😮 Understanding all the code, including code not in my codebase, to know if the change I want to make is okay. Actually making the changes to an algorithm or a data model is not too hard, in isolation.
I think data models in practice are typically harder because other code depends on it in a way that I have to understand that other code too. That other code may not even be accessible to me. (A customers codebase for example). Algorithms can have that implication, but not as often.
Since I’m guessing this question is asked partially to motivate which problems to solve, I do think there are ways to tackle this.
First, since others code in my scenario is a blackbox, we can’t just make tools for actually understanding that code, it isn’t accessible. But what we could do is make it easy to explore implications of changes.
Take an algorithm change. Instead of sending a request for every one message, I aggregate every 10 messages and send them. What are the implications of this? What if I never get 10 messages? What if I overflow some bounds? What about retries? Would my accuracy decrees if my failure rate increased? Would this change be effective? Would it reduce my downstream costs?

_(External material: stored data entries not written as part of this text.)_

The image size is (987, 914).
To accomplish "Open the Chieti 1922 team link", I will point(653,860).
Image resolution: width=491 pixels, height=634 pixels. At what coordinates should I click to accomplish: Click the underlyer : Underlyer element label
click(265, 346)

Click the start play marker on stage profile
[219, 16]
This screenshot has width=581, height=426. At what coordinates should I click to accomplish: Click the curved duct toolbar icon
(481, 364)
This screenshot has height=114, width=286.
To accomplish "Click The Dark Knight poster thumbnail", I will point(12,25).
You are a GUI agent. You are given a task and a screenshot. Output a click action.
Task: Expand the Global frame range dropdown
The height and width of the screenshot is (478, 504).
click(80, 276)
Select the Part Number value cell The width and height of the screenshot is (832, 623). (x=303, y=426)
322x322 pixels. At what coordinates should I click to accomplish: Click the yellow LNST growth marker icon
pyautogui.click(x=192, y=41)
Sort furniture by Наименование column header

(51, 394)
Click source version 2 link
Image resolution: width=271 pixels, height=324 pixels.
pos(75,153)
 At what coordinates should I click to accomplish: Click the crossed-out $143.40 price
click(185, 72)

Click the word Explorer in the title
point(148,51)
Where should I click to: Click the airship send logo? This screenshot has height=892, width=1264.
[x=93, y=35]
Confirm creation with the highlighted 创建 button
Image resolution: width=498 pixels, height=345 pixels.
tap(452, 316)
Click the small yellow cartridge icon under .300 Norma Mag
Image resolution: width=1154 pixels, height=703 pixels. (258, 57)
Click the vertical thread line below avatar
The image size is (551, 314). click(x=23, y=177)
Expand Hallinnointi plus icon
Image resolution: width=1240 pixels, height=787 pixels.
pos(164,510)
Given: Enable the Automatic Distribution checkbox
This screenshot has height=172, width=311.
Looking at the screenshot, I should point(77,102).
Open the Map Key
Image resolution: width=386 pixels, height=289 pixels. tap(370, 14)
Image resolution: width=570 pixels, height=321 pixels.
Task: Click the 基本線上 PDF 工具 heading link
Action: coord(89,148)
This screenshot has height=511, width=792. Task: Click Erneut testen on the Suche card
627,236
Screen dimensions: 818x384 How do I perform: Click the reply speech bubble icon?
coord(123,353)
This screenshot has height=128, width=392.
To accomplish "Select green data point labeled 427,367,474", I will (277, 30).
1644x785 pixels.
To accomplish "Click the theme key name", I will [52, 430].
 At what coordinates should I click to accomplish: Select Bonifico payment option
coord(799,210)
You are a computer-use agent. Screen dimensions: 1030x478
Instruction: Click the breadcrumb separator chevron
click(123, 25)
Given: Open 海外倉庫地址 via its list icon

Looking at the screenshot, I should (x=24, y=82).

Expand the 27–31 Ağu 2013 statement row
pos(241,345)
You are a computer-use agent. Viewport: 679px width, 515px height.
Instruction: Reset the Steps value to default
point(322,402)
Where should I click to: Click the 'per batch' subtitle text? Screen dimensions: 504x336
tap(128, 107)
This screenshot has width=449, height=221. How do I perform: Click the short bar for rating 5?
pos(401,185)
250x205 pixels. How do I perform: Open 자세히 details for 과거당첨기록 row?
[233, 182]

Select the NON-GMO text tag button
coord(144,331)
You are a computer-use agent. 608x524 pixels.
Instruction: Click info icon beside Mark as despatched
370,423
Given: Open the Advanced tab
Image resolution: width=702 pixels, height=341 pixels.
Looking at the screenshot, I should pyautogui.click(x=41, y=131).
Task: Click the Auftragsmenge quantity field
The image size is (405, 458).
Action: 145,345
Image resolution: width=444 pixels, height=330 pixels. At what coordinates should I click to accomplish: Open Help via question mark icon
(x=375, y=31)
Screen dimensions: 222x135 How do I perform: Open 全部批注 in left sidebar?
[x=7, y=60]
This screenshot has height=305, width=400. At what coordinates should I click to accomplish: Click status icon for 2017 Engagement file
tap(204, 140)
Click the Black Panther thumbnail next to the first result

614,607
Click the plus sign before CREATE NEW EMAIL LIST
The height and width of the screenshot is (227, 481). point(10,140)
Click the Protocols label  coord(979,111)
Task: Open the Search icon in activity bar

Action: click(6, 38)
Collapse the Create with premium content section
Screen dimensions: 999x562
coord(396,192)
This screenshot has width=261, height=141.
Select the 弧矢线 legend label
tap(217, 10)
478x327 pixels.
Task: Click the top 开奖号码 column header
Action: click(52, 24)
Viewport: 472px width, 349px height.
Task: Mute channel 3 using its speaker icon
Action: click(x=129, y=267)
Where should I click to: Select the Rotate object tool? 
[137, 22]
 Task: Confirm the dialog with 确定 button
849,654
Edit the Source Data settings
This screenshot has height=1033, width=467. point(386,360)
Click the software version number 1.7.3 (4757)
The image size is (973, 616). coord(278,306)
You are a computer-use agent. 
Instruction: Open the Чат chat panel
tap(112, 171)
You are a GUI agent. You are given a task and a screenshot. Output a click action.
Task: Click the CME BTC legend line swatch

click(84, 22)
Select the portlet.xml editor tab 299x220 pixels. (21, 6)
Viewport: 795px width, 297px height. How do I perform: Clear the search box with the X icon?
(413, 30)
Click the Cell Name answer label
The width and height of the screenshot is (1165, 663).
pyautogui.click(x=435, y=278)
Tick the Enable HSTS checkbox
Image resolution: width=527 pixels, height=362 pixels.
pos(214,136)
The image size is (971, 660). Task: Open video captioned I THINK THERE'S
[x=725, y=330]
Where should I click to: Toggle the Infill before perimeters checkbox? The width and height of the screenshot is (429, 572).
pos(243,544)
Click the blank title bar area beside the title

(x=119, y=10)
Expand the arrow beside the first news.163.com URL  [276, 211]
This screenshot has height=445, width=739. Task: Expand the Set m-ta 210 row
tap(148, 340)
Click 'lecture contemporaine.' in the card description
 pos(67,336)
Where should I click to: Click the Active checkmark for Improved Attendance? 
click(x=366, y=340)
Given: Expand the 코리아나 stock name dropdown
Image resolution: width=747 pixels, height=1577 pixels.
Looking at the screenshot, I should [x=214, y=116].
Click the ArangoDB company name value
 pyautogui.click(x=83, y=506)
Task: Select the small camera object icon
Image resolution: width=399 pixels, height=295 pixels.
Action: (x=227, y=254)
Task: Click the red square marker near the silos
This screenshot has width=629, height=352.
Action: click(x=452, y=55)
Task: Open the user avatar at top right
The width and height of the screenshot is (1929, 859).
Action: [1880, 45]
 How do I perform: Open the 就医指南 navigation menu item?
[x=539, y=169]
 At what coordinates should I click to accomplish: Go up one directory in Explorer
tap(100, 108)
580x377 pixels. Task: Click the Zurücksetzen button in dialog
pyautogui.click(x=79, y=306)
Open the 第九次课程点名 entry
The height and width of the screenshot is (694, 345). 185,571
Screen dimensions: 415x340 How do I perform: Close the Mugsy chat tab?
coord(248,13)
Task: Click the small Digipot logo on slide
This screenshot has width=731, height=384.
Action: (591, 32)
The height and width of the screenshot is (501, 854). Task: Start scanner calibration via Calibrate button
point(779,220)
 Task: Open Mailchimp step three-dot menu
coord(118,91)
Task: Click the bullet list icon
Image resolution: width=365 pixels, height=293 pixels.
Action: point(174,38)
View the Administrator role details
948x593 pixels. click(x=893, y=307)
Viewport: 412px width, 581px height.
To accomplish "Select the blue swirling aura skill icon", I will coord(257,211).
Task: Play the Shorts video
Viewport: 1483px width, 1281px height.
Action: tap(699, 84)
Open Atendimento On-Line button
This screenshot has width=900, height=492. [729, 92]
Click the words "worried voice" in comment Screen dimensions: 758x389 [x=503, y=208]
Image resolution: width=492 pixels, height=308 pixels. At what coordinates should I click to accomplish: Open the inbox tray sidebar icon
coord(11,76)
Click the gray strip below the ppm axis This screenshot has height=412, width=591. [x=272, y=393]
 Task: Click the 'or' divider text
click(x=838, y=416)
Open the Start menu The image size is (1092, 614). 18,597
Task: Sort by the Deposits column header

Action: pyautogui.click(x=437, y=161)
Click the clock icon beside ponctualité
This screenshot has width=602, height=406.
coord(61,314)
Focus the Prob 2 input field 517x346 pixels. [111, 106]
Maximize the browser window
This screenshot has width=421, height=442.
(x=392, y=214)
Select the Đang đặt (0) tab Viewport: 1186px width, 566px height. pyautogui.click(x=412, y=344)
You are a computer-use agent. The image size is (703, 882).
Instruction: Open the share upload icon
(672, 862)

Consider a data model change. I have data structure A and I want to have data structure B. Is there a bidirectional mapping between them? What will the increase in my storage be? If I need to convert between the two, at what do I need to support? I know that I need X,Y, and Z access patterns. Are those efficient with the new data structure?
All of these things are questions we have to ask ourselves as we are making changes in systems. But we have no way to watch them play out. No way to tweak the parameters.
Really there are two tools trying to help us 1) Whiteboards 2) Formal models.Surely there is a nicer middle ground here.